A retrospective study discussed clinical and electrophysiological observations of inferior perisylvian epilepsy (IPE). The researchers observed similarities between IPE and mesial temporal lobe epilepsy or rolandic opercular epilepsy. The results of the study were published in Epilepsy & Behavior.
Patients with refractory IPE who underwent resective surgery were retrospectively reviewed. Data analysis included demographic, clinical, neuroelectrophysiological, neuroimaging, surgical, histopathological, and follow-up data. Selected patients underwent quantitative 18F-fluorodeoxyglucose-positron emission tomography (FDG-PET) analysis.

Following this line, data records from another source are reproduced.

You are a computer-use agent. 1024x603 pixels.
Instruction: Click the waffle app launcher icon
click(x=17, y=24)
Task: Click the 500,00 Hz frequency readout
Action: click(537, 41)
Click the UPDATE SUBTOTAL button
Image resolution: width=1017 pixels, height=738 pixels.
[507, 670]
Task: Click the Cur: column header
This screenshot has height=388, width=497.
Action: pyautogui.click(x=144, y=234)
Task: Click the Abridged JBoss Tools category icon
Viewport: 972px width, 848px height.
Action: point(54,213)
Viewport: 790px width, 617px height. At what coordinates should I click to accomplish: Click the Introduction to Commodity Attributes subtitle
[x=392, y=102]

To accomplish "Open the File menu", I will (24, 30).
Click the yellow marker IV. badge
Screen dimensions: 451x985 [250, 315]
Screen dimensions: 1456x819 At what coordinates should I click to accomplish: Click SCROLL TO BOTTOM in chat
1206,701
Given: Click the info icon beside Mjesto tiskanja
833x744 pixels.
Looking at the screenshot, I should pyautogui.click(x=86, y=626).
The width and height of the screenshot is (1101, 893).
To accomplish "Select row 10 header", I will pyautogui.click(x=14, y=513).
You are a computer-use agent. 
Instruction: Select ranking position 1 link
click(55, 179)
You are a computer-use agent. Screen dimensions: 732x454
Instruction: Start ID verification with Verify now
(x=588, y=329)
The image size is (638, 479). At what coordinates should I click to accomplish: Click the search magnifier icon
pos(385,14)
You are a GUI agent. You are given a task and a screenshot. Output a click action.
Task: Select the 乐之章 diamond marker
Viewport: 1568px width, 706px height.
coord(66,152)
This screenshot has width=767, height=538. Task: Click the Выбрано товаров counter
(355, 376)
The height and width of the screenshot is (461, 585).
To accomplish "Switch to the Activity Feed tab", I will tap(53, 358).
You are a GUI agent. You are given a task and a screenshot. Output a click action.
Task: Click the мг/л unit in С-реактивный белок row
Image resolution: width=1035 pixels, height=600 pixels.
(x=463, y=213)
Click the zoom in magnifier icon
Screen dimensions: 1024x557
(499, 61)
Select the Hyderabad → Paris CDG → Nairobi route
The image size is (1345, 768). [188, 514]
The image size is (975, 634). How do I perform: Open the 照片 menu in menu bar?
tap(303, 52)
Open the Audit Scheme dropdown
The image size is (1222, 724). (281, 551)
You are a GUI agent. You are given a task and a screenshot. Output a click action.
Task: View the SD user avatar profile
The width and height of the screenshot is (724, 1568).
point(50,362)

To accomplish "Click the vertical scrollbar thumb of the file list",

A total of 18 IPE patients were evaluated; among them, “ipsilateral frontotemporal epileptic discharges or its onsets were the dominant interictal or ictal scalp EEG observations,” the study authors reported. The most prevalent documented manifestations were oroalimentary or manual automatism and facial tonic or clonic movements. Upon semiological analysis, patients were stratified into two patterns; in the PET analyses, between-group differences were observed in the neural network.
“Inferior perisylvian epilepsy possesses semiological manifestations similar to those of mesial temporal lobe epilepsy or rolandic opercular epilepsy, hence these conditions should be carefully differentiated. Performing lesionectomy or cortectomy, sparing the mesial temporal structures, was found to be an effective and safe treatment modality for IPE,” the researchers concluded.